[PASSAGE SHOWN]:
☆ ☆ ☆ ☆
Monday I needed to make a trip into the nearest town half an hour away for a dentist appointment, groceries, “field trips” for Caleb’s science, and immunizations for the children. Three out of the four kids got shots, and we sat in the doctor’s waiting room for over 45 minutes before they took us in to administer them! I was relieved that the children sat fairly patiently for so long with just a few books to look at (Caleb’s readers for school, which I made him read to me during the car ride!) Caleb needed a booster shot, Callie needed 2 shots for MMR, and Carson needed 2 for measles. Callie tensed up so much for the second, that her arm was red and swollen for two days afterwards; and Carson had a minor fever on Tuesday. So we survived with minimum damage.
But we didn’t take Monday off completely from homeschooling. Caleb finished language arts and math that day before or during the town trip. While in town, we visited a jewelry store to see different kinds of “rocks” that come from the earth; then we visited a nursery to see the plants, and Caleb got to help the owner replant seeds from a small cactus plant. She also took the time to explain how she was preparing soil for her plants.
I only managed to squeeze in the doctor’s visit and the field trips before Seth was done teaching at LBI that morning. Town visit days are usually crammed full with errands. The rest of the day flew by, as did the rest of the week.
This week has brought a sense of accomplishment with homeschooling. First, Caleb took his last tests for single-digit addition on Monday, so now he knows all of his addition facts! That seems like such a milestone to me! (Or is it a kilometer-stone?) We celebrated with ice cream. We spent the rest of the week working on telling time.
☆ ☆ ☆ ☆
[TASK ITEM]:
Answer these from the town-trip post:
1. How many shots did Callie need, and for what?
2. What did Caleb help the nursery owner do?
3. What did the family work on for the rest of the week after Caleb's last addition tests?

[DATASET EXCERPT]:
☆ ☆ ☆ ☆
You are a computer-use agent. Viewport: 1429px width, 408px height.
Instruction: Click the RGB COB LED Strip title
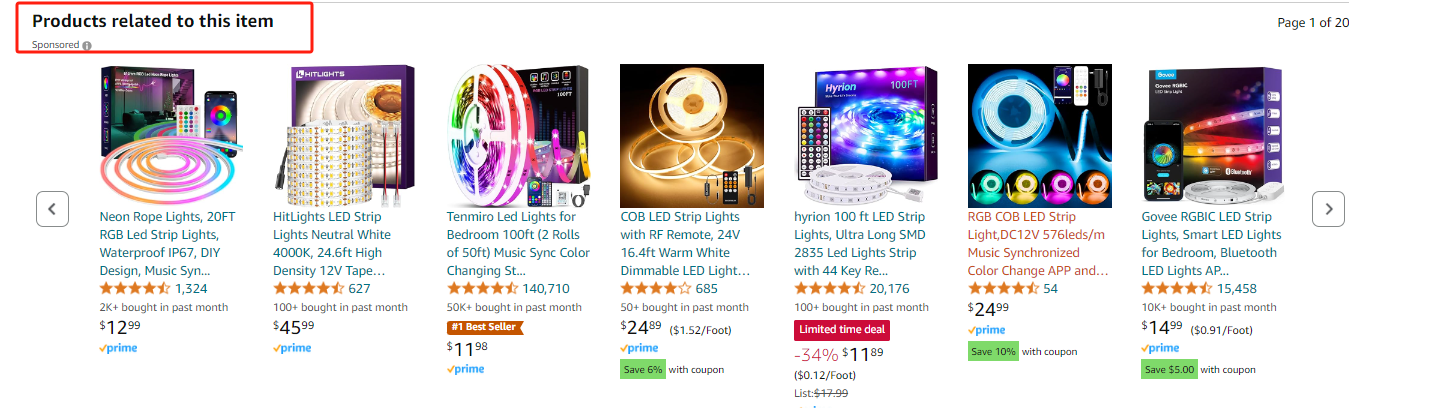(1039, 244)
☆ ☆ ☆ ☆
[ANSWER SECTION]:
1. Two shots, for MMR.
2. He helped her replant seeds from a small cactus plant.
3. Telling time.